Aviation industry Q2 overview & outlook for the rest of 2025
- Fabricio Cojuc

- Aug 27, 2025
- 3 min read
Season 1, Episode 10 | August 27, 2025
Executive summary
Despite geopolitical uncertainty and economic headwinds, Q2 2025 delivered strong operational and financial results, especially for international-focused airlines. Conservative capacity planning and fuel price relief provided stability in Mexico.
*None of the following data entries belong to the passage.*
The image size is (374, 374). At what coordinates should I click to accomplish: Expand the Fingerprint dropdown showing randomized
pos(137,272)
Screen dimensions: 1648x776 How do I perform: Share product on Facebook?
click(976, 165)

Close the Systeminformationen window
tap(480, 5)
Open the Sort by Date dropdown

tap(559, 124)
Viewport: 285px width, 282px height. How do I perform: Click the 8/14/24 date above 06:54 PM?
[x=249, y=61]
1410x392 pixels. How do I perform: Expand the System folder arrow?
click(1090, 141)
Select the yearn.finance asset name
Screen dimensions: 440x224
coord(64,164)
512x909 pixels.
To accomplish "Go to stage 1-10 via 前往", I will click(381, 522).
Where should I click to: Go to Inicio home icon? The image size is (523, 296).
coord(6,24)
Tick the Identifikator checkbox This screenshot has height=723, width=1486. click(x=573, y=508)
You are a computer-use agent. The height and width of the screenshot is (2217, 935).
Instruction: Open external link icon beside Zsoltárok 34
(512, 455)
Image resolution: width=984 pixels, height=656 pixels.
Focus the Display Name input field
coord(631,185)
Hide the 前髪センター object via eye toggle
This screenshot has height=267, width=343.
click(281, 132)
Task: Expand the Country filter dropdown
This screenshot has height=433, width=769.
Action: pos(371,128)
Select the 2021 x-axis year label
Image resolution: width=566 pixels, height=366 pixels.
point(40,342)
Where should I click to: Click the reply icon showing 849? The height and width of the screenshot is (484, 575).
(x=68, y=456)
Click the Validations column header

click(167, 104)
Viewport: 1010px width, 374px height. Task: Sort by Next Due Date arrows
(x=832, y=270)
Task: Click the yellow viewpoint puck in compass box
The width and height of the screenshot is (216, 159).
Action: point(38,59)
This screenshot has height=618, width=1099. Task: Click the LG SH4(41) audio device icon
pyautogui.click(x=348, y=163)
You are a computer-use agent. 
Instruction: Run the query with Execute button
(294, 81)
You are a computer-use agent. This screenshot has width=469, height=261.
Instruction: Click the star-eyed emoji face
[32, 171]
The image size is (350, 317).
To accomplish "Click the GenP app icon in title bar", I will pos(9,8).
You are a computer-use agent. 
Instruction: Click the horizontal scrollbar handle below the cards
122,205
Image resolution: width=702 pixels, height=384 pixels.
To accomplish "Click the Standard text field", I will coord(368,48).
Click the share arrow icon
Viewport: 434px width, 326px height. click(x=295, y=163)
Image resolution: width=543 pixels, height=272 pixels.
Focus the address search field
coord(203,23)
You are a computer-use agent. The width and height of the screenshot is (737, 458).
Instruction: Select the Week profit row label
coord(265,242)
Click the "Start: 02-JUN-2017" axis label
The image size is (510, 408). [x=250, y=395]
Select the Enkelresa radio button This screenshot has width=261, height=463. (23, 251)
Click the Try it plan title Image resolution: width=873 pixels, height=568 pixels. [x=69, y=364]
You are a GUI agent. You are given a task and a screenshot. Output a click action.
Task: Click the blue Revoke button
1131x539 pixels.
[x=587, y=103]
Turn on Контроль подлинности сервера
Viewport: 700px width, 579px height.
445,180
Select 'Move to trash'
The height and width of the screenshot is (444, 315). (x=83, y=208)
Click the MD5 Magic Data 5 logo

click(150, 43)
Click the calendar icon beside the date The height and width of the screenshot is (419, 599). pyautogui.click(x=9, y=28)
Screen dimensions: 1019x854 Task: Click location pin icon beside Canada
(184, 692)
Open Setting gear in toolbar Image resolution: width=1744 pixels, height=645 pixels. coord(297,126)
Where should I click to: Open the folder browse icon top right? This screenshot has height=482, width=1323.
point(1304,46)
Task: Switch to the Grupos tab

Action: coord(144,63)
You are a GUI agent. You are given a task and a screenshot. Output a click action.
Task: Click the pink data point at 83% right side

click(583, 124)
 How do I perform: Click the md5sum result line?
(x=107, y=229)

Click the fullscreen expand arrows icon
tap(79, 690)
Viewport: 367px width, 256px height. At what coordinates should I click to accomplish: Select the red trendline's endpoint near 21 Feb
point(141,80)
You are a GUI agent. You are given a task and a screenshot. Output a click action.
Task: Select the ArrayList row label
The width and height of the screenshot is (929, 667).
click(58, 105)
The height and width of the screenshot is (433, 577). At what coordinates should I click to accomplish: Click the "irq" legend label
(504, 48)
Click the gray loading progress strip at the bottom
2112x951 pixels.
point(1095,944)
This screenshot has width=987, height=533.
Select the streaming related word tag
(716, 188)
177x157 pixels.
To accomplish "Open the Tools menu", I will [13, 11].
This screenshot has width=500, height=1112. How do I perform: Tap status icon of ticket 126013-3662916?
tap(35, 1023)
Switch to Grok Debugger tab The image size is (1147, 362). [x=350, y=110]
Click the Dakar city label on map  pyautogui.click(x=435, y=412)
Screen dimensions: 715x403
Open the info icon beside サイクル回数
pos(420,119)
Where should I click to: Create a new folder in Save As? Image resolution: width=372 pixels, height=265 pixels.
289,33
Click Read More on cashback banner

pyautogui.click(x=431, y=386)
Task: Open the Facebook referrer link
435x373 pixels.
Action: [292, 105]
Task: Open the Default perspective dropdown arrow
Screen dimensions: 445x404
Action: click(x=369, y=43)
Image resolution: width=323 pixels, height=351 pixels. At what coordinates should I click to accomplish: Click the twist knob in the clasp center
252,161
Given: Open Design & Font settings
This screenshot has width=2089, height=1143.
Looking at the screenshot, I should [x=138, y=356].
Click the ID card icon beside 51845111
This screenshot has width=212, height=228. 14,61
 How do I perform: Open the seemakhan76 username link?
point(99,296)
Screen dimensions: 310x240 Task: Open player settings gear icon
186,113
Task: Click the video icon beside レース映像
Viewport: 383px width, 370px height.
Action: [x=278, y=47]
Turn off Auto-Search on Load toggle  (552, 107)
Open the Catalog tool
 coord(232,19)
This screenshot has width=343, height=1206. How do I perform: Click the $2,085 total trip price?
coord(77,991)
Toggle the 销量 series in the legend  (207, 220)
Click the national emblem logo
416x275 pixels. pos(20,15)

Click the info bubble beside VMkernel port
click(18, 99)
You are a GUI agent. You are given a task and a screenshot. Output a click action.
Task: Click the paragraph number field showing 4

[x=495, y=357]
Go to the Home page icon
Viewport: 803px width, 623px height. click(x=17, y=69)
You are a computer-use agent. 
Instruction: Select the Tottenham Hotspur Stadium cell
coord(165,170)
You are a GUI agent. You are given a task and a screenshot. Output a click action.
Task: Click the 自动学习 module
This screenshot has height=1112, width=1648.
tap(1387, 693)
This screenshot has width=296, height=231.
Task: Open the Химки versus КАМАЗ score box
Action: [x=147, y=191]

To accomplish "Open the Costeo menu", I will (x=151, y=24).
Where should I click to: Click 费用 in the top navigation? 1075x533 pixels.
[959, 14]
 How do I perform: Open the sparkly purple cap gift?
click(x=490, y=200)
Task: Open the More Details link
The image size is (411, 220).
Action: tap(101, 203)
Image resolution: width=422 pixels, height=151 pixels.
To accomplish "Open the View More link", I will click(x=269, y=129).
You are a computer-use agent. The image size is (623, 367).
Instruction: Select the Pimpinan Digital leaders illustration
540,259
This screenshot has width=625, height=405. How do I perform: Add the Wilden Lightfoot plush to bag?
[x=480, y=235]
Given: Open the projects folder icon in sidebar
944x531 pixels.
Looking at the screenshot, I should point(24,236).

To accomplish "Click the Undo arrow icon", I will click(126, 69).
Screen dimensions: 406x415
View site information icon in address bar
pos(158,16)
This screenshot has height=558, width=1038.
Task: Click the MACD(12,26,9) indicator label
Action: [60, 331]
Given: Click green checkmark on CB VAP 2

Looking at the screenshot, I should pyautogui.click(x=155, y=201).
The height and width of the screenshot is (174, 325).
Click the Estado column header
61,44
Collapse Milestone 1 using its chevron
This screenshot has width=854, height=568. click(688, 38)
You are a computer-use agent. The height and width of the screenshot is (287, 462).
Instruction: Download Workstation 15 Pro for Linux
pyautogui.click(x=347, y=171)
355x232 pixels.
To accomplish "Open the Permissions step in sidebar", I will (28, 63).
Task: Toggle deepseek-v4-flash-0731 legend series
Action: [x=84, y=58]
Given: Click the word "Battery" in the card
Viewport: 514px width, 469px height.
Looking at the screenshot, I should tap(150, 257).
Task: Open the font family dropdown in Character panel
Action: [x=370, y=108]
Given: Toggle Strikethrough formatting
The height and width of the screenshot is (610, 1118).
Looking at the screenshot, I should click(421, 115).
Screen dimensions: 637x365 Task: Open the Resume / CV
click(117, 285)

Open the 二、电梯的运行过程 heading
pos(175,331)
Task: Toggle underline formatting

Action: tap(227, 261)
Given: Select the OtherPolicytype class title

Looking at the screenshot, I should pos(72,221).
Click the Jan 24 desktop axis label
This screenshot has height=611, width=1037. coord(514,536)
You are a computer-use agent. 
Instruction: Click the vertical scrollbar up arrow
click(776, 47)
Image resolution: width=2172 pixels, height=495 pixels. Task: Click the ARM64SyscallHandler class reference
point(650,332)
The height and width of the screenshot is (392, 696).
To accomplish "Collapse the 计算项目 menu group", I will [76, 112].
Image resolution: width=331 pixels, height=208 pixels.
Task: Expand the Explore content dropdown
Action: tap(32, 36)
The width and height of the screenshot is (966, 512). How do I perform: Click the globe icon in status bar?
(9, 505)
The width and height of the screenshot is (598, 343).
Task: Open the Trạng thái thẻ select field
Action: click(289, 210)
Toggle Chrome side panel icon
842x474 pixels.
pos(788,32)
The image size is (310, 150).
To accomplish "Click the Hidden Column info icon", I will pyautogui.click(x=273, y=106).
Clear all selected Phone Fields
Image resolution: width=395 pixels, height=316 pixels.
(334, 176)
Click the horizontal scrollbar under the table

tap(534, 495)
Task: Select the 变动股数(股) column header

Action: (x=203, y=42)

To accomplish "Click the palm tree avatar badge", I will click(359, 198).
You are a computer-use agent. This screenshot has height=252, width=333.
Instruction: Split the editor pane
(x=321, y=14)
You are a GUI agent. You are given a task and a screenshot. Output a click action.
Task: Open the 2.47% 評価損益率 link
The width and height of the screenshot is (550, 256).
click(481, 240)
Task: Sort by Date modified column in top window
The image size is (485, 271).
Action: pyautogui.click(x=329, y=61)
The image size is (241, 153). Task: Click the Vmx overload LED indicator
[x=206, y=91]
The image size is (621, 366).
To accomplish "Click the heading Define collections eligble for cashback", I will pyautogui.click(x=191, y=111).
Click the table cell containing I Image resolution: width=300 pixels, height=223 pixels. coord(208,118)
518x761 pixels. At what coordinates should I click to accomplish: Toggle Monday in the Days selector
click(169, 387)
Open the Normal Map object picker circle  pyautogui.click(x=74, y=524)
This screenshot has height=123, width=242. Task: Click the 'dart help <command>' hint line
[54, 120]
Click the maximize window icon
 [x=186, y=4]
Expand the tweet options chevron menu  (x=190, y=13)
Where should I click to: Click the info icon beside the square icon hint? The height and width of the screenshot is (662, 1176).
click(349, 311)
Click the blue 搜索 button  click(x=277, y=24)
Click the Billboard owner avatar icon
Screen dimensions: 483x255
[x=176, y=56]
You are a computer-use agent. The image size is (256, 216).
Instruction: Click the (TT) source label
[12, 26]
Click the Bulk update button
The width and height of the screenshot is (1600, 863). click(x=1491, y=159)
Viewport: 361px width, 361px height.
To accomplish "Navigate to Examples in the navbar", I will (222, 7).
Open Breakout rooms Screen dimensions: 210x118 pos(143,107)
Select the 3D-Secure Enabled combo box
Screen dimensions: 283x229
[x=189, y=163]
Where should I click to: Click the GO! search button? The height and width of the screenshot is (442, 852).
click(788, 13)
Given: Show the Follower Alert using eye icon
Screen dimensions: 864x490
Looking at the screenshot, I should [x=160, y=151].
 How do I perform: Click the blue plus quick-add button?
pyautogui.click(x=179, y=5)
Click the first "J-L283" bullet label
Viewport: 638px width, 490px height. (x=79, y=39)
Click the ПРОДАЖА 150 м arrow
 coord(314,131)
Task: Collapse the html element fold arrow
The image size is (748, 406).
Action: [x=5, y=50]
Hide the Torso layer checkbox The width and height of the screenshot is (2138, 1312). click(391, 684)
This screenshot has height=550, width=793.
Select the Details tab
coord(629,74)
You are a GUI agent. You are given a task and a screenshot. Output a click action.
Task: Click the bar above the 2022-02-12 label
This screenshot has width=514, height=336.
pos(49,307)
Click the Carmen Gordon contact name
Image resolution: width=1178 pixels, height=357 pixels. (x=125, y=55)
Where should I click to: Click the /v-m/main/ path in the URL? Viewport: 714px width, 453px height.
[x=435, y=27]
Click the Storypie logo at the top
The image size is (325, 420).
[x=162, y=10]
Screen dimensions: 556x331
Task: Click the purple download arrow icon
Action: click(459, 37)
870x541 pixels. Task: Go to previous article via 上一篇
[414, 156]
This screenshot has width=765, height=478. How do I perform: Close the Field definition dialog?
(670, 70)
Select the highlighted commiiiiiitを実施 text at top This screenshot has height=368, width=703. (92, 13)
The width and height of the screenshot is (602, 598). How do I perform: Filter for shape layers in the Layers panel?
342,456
The second half of the year will depend heavily on global political developments, fuel prices, and seasonal travel trends — with cautious optimism prevailing.
Global Aviation Overview (Q2 2025)
Passenger traffic:
Overall global air traffic grew 6% year-over-year, with international traffic up 11% and domestic up 3%.
The strongest growth occurred in April (8%).
Key trends:
Strong recovery in international travel, especially driven by the U.S. market.
Aircraft delivery delays continued (26% below projections).
Jet fuel demand slowed, with lower fuel prices benefiting airline margins.
Leisure and luxury travel segments led demand, increasing profitability (higher yields)
Regional performance
Europe:
Lufthansa Group: +27% EBIT YoY, driven by integration of ITA Airways and strong network planning.
Air France-KLM: 8.7% operating margin, attributed to premium seat sales and fuel savings.
North America:
Delta: Top performer with 12.6% operating margin; reinstated strong annual guidance.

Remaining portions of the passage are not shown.